Sick again. Feel like it hasn't really left me from the January bout, and keeps rearing it's head. And that head is snotty, indeed.
Strange week, lots of sad anniversaries this week. This is when my dad first collapsed into a coma, a day which remains extremely vivid in my mind, and one which I still can not really talk about, or dwell on. Yeah, that's a portion of the journey that still really terrifies me. For the most part, I have been recovering from the year with much aplomb, I think, but the occasional stab in the heart still catches me by surprise. I have entered this very strange phase of thinking he's alive. It's confusing. Because I have also realized he is never never coming back, but...oh, I haven't quite put it all into words yet. I have a tattoo on my right shoulder of a heart with wings, I got it right after my dad died. I got a scratch right in the middle of the heart and it is bleeding, so it looks like the heart is bleeding. Weird day.
This sensation of his being alive started a couple of weeks ago, the night before my brother left for South Asia. (The bum is laying on a beach as we speak). We were hanging out with a bunch of friends and my brother started telling the story of the time he got the day of a very important flight wrong and nearly had a breakdown with worry. Our dad woke up early and came down to see what the ruckus was and gave him a ride to the airport. When Jesse (my brother) was telling the story, he quoted our dad and for some reason, right for that moment, I completely forgot he was dead. I just thought about how we would laugh about it the next day.
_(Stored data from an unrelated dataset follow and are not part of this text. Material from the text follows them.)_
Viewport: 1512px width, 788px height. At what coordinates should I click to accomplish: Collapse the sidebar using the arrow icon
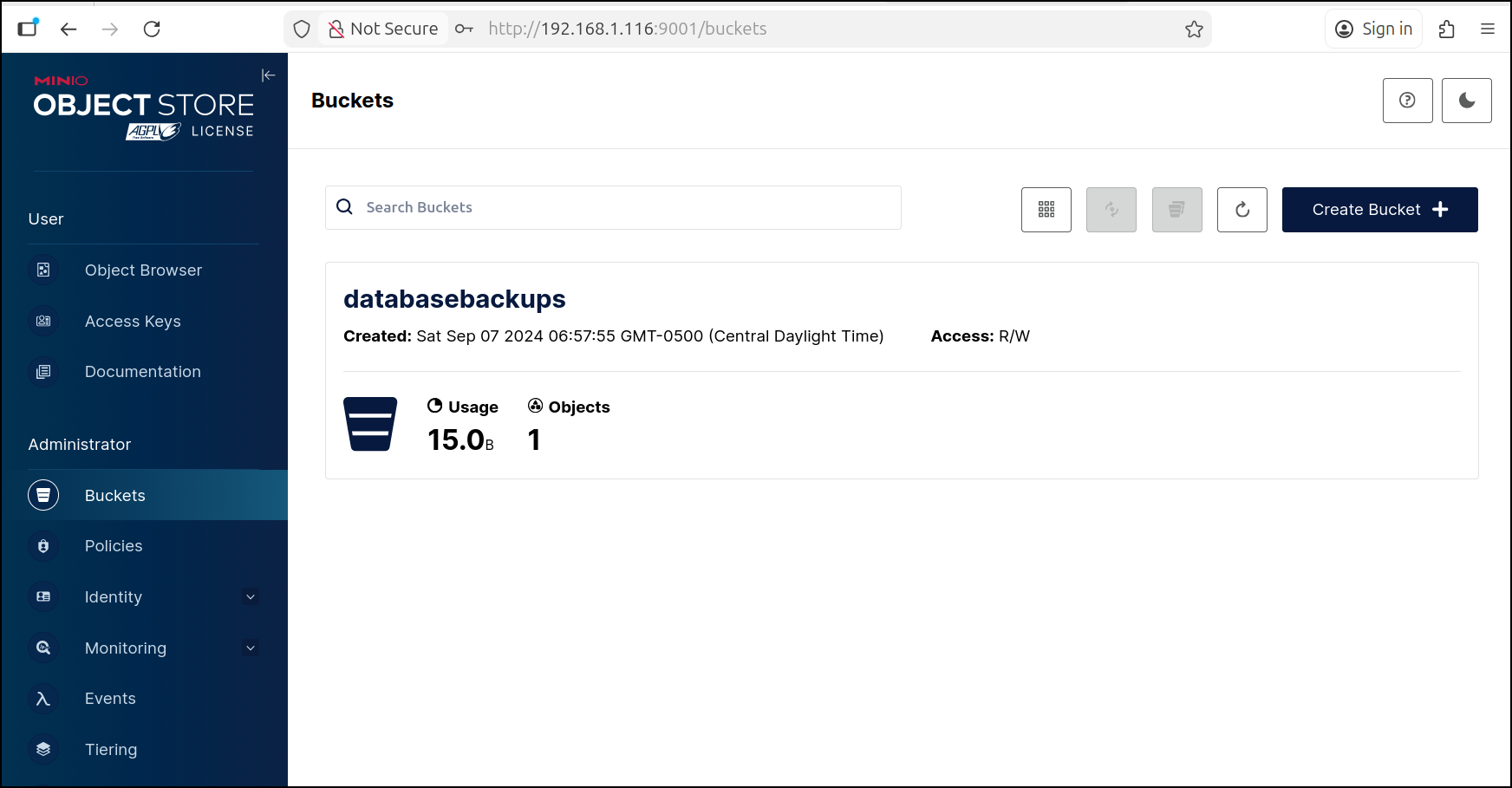pos(268,75)
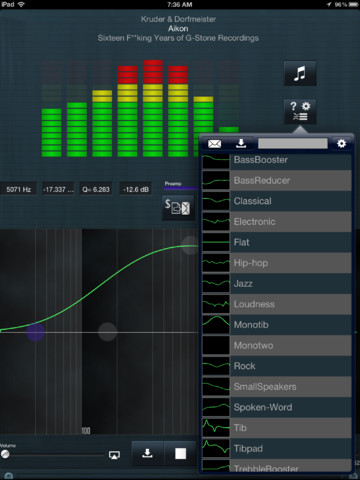Tap the envelope email icon in preset panel
360x480 pixels.
[214, 144]
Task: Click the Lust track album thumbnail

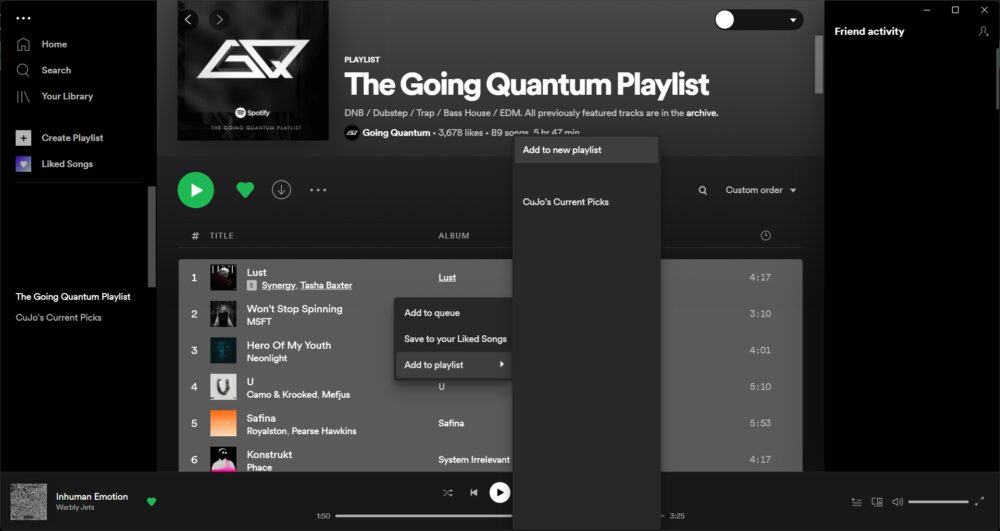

It made me feel sort of floaty and out of my own skin, and relieved, and a bit confused. He was so very alive for me in that moment. I didn't tell my brother, he was so relaxed that night, I didn't want to make him cry, and it would have.
Then I went and read "The Way the Crow Flies" by Anne-Marie MacDonald. I actually managed not to sob and sob at the end, mostly because I'm sick and I don't feel like aggravating my snot factory any further. But it was a monumental effort not to just roll up into a little ball and cry and cry and cry. The main character took me right back into myself as a child, and it was like I was revealed to myself. It's been a long time since I related to a work of fiction on such a profound level.
Oy, my head hurts.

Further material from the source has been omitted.